Foto; Petugas BPBD Trenggalek bersama stakeholder terkait membersihkan material longsor (Mondes/Her) TRENGGALEK – Mondes.co.id | Hujan dengan intensitas cukup tinggi mengguyur sejumlah titik di wilayah Kabupaten Trenggalek.
Kondisi ini hingga menyebabkan bencana hidrometeorologi di beberapa lokasi.

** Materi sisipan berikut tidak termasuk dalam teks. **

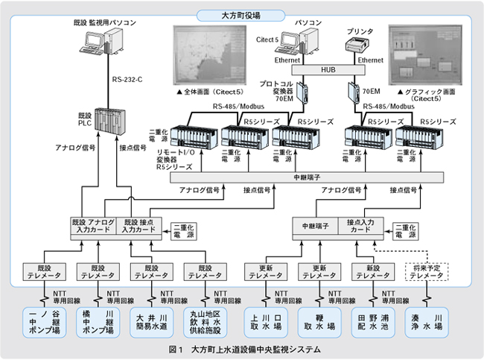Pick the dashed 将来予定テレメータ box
coord(427,271)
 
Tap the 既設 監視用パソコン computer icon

Sebagaimana dilaporkan petugas piket Polsek Watulimo dan unggahan-unggahan video di media sosial.
Di antaranya, menunjukan terjadi peristiwa banjir serta tanah longsor pada kemarin malam.
Dalam keterangannya, lokasi yang terdampak cukup parah yaitu salah satu bagian jalan Bandung-Watulimo.
Sehingga harus ditutup dan tidak bisa dilalui karena bahu jalan tertutup material longsor dari atas bukit.
“Kami petugas jaga Polsek Watulimo dan Damkar Watulimo pada malam hari ini, Jumat tanggal 30 Januari 2026, menginformasikan bahwa di Jalan Raya Prigi-Bandung, Desa Watulimo terdapat material longsor,” sebut salah satu anggota Polsek Watulimo.
Sehingga, lanjut dia, para pengguna jalan diimbau agar mencari jalur alternatif lain.
Demi keamanan dan keselamatan, jalan pengubung dua daerah ini terpaksa ditutup, baik untuk kendaraan roda dua maupun yang lainnya.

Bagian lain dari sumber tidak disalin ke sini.